Brief: Return a copy of every line in the records that includes the word "resolution".

Input records:

* * *

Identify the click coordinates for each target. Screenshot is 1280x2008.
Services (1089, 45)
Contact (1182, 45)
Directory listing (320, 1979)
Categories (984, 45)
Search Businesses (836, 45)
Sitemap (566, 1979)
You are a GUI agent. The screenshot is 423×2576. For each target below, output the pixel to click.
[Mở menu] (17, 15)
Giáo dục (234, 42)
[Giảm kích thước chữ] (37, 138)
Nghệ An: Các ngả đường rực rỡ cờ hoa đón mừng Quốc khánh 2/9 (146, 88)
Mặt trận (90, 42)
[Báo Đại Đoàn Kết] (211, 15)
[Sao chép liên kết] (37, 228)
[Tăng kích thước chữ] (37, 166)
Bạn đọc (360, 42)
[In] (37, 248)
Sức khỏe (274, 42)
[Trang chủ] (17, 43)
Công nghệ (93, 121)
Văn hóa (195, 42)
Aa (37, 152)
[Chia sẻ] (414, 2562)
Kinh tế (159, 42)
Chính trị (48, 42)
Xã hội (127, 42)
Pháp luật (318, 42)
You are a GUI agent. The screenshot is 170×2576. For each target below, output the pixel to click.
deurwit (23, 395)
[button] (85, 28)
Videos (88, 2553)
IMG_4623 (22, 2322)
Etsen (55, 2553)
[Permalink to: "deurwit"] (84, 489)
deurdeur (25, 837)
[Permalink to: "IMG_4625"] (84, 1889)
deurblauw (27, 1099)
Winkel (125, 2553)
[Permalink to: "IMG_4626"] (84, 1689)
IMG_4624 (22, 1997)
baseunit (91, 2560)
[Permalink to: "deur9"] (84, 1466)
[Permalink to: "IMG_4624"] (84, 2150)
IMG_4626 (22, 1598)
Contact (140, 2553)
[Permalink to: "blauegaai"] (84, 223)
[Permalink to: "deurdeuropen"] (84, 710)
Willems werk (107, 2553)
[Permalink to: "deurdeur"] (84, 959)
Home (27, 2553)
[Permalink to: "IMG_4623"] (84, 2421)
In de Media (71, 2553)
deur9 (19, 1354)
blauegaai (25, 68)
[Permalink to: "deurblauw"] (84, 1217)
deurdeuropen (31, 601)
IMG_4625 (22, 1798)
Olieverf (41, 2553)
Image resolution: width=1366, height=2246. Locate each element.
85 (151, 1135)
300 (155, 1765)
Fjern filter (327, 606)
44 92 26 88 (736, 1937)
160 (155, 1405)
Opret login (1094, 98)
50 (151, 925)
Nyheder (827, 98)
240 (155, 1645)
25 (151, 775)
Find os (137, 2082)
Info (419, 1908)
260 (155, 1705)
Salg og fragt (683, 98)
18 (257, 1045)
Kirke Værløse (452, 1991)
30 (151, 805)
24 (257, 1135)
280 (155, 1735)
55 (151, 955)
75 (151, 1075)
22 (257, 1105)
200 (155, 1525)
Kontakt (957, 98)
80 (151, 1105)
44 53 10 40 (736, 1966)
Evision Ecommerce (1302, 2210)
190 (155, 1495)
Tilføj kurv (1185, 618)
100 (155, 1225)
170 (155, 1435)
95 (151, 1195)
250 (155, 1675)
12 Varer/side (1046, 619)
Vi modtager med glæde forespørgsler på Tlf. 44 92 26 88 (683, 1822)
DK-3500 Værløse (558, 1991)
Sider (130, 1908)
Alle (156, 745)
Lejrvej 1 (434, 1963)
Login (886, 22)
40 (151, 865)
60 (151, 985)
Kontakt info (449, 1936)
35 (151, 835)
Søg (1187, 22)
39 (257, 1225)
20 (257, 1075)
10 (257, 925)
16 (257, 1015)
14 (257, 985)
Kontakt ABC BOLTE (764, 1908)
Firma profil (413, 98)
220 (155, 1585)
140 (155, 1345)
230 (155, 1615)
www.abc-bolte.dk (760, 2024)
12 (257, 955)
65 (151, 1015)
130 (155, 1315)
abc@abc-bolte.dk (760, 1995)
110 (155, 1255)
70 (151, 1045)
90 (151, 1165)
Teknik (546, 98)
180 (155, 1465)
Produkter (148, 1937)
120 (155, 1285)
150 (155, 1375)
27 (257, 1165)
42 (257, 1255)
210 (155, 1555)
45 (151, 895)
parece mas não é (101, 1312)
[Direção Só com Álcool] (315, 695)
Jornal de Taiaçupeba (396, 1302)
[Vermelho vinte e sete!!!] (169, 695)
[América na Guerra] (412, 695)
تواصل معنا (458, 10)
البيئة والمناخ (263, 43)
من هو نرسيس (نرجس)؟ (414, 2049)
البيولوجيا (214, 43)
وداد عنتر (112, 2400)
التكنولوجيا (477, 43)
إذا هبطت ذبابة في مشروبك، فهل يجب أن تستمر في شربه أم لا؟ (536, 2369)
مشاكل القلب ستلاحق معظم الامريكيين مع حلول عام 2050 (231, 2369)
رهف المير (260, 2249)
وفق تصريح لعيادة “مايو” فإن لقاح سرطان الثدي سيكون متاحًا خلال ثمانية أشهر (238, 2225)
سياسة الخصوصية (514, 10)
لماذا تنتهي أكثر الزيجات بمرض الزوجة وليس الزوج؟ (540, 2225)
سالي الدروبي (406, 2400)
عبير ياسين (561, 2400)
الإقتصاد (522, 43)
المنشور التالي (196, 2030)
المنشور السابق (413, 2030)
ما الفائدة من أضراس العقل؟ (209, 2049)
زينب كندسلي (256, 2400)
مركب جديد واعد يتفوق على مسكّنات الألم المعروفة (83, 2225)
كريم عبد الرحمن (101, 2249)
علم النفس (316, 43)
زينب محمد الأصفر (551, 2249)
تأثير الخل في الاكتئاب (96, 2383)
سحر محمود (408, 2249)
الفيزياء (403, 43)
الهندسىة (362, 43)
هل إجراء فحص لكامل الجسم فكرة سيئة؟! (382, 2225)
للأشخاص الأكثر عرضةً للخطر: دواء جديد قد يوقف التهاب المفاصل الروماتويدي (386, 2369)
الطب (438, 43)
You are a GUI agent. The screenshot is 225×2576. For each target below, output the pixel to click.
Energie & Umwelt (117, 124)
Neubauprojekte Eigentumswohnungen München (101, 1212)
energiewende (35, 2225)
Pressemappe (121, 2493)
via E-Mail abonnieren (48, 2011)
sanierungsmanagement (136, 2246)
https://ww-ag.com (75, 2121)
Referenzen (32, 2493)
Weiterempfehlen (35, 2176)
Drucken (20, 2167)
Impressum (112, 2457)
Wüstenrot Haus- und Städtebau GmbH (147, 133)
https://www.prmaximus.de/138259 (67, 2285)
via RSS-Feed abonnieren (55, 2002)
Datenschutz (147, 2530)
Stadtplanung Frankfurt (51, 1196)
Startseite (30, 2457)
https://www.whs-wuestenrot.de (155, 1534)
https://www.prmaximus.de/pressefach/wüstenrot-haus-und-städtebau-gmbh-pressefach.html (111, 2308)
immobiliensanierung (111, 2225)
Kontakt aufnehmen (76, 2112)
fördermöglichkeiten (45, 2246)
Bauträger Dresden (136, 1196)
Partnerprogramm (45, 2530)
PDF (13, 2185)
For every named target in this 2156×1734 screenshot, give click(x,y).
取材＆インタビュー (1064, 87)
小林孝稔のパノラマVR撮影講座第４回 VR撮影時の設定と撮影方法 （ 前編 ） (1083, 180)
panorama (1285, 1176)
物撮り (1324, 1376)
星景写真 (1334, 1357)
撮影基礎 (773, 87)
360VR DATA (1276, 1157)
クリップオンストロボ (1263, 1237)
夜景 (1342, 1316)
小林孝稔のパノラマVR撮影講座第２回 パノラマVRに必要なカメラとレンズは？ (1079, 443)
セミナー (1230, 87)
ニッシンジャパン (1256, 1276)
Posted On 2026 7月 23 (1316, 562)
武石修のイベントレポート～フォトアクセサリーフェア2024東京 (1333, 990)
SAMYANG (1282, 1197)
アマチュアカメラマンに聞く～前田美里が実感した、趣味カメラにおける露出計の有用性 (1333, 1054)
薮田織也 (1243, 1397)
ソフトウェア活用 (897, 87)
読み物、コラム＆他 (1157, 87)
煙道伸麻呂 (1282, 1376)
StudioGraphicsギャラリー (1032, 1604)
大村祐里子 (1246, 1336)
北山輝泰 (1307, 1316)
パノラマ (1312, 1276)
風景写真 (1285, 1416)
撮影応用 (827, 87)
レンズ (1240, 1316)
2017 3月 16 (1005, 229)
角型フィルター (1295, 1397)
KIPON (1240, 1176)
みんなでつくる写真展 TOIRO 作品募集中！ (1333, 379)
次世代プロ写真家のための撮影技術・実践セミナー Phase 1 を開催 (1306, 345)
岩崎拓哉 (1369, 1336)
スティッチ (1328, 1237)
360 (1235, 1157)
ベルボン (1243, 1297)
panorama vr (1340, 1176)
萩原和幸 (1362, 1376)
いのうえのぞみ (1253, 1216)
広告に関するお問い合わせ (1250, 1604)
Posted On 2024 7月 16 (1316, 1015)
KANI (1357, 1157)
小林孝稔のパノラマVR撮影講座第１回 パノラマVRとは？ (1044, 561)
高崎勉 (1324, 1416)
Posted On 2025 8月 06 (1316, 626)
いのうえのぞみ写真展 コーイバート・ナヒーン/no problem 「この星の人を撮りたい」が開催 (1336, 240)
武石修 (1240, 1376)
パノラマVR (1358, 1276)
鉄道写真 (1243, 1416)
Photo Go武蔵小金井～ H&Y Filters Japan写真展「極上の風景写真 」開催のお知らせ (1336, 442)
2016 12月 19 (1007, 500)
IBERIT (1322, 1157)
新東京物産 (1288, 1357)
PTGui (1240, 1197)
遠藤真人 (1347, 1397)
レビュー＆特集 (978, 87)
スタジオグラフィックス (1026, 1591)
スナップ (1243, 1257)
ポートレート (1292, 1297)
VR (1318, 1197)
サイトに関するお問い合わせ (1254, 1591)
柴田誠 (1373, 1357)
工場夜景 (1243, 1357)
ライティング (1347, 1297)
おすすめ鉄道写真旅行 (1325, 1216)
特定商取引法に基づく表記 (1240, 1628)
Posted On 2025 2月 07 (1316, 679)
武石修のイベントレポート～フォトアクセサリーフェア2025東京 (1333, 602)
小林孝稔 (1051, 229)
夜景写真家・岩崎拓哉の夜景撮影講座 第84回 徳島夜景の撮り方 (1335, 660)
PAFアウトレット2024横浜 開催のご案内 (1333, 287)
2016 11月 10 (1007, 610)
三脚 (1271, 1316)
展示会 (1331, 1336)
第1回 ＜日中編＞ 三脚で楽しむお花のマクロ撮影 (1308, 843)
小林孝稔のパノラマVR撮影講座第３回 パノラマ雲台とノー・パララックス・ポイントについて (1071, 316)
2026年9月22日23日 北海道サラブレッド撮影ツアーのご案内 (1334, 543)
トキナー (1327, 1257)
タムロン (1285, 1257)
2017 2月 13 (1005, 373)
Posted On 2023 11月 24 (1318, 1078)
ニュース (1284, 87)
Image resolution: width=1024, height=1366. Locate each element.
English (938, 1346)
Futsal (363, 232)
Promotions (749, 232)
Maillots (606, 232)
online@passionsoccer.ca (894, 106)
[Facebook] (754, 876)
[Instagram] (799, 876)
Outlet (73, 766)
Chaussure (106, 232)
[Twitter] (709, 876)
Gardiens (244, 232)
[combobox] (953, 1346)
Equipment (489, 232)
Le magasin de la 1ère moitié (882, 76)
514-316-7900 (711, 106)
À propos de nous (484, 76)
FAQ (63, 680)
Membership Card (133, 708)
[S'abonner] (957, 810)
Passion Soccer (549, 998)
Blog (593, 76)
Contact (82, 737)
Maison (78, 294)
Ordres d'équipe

* * *

Exercise solution:
Image resolution: width=1366, height=2246. Locate each element.
Image resolution: width=1024, height=1366. Locate each element.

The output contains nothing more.